* [TRY IT]
Could the entries below be retyped exactly and in full?

Start of DATA FOR THIS EXERCISE

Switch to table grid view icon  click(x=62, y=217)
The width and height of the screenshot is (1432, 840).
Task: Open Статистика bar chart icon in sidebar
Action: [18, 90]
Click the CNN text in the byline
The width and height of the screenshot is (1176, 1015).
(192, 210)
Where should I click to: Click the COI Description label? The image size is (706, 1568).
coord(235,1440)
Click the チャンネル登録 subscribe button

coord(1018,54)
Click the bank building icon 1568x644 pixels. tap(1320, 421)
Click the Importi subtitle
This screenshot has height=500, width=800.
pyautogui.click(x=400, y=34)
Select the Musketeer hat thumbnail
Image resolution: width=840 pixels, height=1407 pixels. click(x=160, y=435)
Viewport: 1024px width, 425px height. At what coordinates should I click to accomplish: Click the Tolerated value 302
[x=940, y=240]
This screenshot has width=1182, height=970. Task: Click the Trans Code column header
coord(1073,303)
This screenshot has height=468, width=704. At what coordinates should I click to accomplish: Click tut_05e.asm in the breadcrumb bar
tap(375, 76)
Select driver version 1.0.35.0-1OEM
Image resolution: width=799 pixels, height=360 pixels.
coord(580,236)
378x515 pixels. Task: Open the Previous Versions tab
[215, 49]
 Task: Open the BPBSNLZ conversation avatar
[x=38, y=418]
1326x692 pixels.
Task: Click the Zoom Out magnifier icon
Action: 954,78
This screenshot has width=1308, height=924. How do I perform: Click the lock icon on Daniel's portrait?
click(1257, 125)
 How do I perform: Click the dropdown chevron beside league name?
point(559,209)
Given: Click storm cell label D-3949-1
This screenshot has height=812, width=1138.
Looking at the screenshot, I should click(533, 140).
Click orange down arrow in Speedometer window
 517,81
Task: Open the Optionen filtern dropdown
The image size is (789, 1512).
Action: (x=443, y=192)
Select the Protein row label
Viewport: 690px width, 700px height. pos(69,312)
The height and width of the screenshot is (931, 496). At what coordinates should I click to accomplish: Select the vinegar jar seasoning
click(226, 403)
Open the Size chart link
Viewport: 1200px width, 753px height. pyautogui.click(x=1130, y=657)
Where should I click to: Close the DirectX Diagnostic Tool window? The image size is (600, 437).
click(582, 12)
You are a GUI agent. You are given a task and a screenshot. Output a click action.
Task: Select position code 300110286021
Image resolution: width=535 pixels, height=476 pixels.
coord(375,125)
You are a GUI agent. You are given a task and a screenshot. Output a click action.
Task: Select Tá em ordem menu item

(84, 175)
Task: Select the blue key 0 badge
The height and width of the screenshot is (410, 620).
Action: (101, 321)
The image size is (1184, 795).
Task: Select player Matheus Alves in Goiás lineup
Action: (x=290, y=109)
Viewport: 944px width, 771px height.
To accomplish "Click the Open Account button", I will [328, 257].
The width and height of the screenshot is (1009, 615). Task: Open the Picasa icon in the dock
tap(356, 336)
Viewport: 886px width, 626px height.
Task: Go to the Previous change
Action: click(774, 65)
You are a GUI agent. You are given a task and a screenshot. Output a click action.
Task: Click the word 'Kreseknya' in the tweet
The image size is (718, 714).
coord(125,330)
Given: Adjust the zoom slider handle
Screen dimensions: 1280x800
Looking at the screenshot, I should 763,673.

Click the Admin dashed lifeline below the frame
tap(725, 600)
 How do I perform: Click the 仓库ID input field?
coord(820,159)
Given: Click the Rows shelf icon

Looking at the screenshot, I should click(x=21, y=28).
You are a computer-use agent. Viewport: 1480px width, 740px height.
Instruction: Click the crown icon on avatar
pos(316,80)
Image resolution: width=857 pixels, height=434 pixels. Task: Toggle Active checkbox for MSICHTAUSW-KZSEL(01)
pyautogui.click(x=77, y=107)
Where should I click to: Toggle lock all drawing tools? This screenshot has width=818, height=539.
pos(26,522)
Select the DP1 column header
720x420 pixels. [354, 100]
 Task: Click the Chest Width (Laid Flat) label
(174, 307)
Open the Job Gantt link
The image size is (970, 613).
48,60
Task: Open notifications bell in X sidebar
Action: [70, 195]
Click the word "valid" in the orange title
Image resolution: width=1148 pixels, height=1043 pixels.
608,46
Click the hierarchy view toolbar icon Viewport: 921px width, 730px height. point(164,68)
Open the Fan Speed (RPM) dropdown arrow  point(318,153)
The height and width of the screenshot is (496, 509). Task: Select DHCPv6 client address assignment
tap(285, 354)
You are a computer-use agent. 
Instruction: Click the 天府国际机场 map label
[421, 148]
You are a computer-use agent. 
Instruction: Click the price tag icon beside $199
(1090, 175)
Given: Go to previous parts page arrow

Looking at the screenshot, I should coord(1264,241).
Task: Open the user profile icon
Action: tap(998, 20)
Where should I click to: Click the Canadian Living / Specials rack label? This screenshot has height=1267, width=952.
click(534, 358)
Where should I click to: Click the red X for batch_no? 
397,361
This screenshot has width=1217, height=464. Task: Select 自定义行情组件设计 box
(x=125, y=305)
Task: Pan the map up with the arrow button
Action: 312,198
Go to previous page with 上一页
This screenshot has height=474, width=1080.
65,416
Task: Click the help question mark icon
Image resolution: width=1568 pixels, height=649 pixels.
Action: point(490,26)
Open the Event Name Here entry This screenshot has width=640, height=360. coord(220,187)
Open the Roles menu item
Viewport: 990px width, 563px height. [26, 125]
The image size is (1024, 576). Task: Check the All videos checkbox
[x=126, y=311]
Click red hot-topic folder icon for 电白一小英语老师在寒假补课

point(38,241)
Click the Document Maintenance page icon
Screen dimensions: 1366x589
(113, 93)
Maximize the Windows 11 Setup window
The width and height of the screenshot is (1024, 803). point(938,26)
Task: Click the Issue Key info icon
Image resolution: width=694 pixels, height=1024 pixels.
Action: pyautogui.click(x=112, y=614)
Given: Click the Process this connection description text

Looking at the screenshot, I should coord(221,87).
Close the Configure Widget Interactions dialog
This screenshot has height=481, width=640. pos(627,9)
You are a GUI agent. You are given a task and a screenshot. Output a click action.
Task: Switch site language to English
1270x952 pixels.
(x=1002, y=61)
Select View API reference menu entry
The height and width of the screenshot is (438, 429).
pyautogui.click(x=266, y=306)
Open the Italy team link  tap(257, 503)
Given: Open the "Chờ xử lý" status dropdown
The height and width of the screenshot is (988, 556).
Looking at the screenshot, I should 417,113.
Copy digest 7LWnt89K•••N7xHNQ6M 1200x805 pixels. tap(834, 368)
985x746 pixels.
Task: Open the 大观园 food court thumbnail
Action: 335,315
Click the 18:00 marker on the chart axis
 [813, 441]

End of DATA FOR THIS EXERCISE

* [OUTPUT BELOW]
Switch to table grid view icon  click(x=62, y=217)
The width and height of the screenshot is (1432, 840).
Task: Open Статистика bar chart icon in sidebar
Action: [18, 90]
Click the CNN text in the byline
The width and height of the screenshot is (1176, 1015).
(192, 210)
Where should I click to: Click the COI Description label? The image size is (706, 1568).
coord(235,1440)
Click the チャンネル登録 subscribe button

coord(1018,54)
Click the bank building icon 1568x644 pixels. tap(1320, 421)
Click the Importi subtitle
This screenshot has height=500, width=800.
pyautogui.click(x=400, y=34)
Select the Musketeer hat thumbnail
Image resolution: width=840 pixels, height=1407 pixels. click(x=160, y=435)
Viewport: 1024px width, 425px height. At what coordinates should I click to accomplish: Click the Tolerated value 302
[x=940, y=240]
This screenshot has width=1182, height=970. Task: Click the Trans Code column header
coord(1073,303)
This screenshot has height=468, width=704. At what coordinates should I click to accomplish: Click tut_05e.asm in the breadcrumb bar
tap(375, 76)
Select driver version 1.0.35.0-1OEM
Image resolution: width=799 pixels, height=360 pixels.
coord(580,236)
378x515 pixels. Task: Open the Previous Versions tab
[215, 49]
 Task: Open the BPBSNLZ conversation avatar
[x=38, y=418]
1326x692 pixels.
Task: Click the Zoom Out magnifier icon
Action: 954,78
This screenshot has width=1308, height=924. How do I perform: Click the lock icon on Daniel's portrait?
click(1257, 125)
 How do I perform: Click the dropdown chevron beside league name?
point(559,209)
Given: Click storm cell label D-3949-1
This screenshot has height=812, width=1138.
Looking at the screenshot, I should click(533, 140).
Click orange down arrow in Speedometer window
 517,81
Task: Open the Optionen filtern dropdown
The image size is (789, 1512).
Action: (x=443, y=192)
Select the Protein row label
Viewport: 690px width, 700px height. pos(69,312)
The height and width of the screenshot is (931, 496). At what coordinates should I click to accomplish: Select the vinegar jar seasoning
click(226, 403)
Open the Size chart link
Viewport: 1200px width, 753px height. pyautogui.click(x=1130, y=657)
Where should I click to: Close the DirectX Diagnostic Tool window? The image size is (600, 437).
click(582, 12)
You are a GUI agent. You are given a task and a screenshot. Output a click action.
Task: Select position code 300110286021
Image resolution: width=535 pixels, height=476 pixels.
coord(375,125)
You are a GUI agent. You are given a task and a screenshot. Output a click action.
Task: Select Tá em ordem menu item

(84, 175)
Task: Select the blue key 0 badge
The height and width of the screenshot is (410, 620).
Action: (101, 321)
The image size is (1184, 795).
Task: Select player Matheus Alves in Goiás lineup
Action: (x=290, y=109)
Viewport: 944px width, 771px height.
To accomplish "Click the Open Account button", I will [328, 257].
The width and height of the screenshot is (1009, 615). Task: Open the Picasa icon in the dock
tap(356, 336)
Viewport: 886px width, 626px height.
Task: Go to the Previous change
Action: click(774, 65)
You are a GUI agent. You are given a task and a screenshot. Output a click action.
Task: Click the word 'Kreseknya' in the tweet
The image size is (718, 714).
coord(125,330)
Given: Adjust the zoom slider handle
Screen dimensions: 1280x800
Looking at the screenshot, I should 763,673.

Click the Admin dashed lifeline below the frame
tap(725, 600)
 How do I perform: Click the 仓库ID input field?
coord(820,159)
Given: Click the Rows shelf icon

Looking at the screenshot, I should click(x=21, y=28).
You are a computer-use agent. Viewport: 1480px width, 740px height.
Instruction: Click the crown icon on avatar
pos(316,80)
Image resolution: width=857 pixels, height=434 pixels. Task: Toggle Active checkbox for MSICHTAUSW-KZSEL(01)
pyautogui.click(x=77, y=107)
Where should I click to: Toggle lock all drawing tools? This screenshot has width=818, height=539.
pos(26,522)
Select the DP1 column header
720x420 pixels. [354, 100]
 Task: Click the Chest Width (Laid Flat) label
(174, 307)
Open the Job Gantt link
The image size is (970, 613).
48,60
Task: Open notifications bell in X sidebar
Action: [70, 195]
Click the word "valid" in the orange title
Image resolution: width=1148 pixels, height=1043 pixels.
608,46
Click the hierarchy view toolbar icon Viewport: 921px width, 730px height. point(164,68)
Open the Fan Speed (RPM) dropdown arrow  point(318,153)
The height and width of the screenshot is (496, 509). Task: Select DHCPv6 client address assignment
tap(285, 354)
You are a computer-use agent. 
Instruction: Click the 天府国际机场 map label
[421, 148]
You are a computer-use agent. 
Instruction: Click the price tag icon beside $199
(1090, 175)
Given: Go to previous parts page arrow

Looking at the screenshot, I should coord(1264,241).
Task: Open the user profile icon
Action: tap(998, 20)
Where should I click to: Click the Canadian Living / Specials rack label? This screenshot has height=1267, width=952.
click(534, 358)
Where should I click to: Click the red X for batch_no? 
397,361
This screenshot has width=1217, height=464. Task: Select 自定义行情组件设计 box
(x=125, y=305)
Task: Pan the map up with the arrow button
Action: 312,198
Go to previous page with 上一页
This screenshot has height=474, width=1080.
65,416
Task: Click the help question mark icon
Image resolution: width=1568 pixels, height=649 pixels.
Action: point(490,26)
Open the Event Name Here entry This screenshot has width=640, height=360. coord(220,187)
Open the Roles menu item
Viewport: 990px width, 563px height. [26, 125]
The image size is (1024, 576). Task: Check the All videos checkbox
[x=126, y=311]
Click red hot-topic folder icon for 电白一小英语老师在寒假补课

point(38,241)
Click the Document Maintenance page icon
Screen dimensions: 1366x589
(113, 93)
Maximize the Windows 11 Setup window
The width and height of the screenshot is (1024, 803). point(938,26)
Task: Click the Issue Key info icon
Image resolution: width=694 pixels, height=1024 pixels.
Action: pyautogui.click(x=112, y=614)
Given: Click the Process this connection description text

Looking at the screenshot, I should coord(221,87).
Close the Configure Widget Interactions dialog
This screenshot has height=481, width=640. pos(627,9)
You are a GUI agent. You are given a task and a screenshot. Output a click action.
Task: Switch site language to English
1270x952 pixels.
(x=1002, y=61)
Select View API reference menu entry
The height and width of the screenshot is (438, 429).
pyautogui.click(x=266, y=306)
Open the Italy team link  tap(257, 503)
Given: Open the "Chờ xử lý" status dropdown
The height and width of the screenshot is (988, 556).
Looking at the screenshot, I should 417,113.
Copy digest 7LWnt89K•••N7xHNQ6M 1200x805 pixels. tap(834, 368)
985x746 pixels.
Task: Open the 大观园 food court thumbnail
Action: 335,315
Click the 18:00 marker on the chart axis
 [813, 441]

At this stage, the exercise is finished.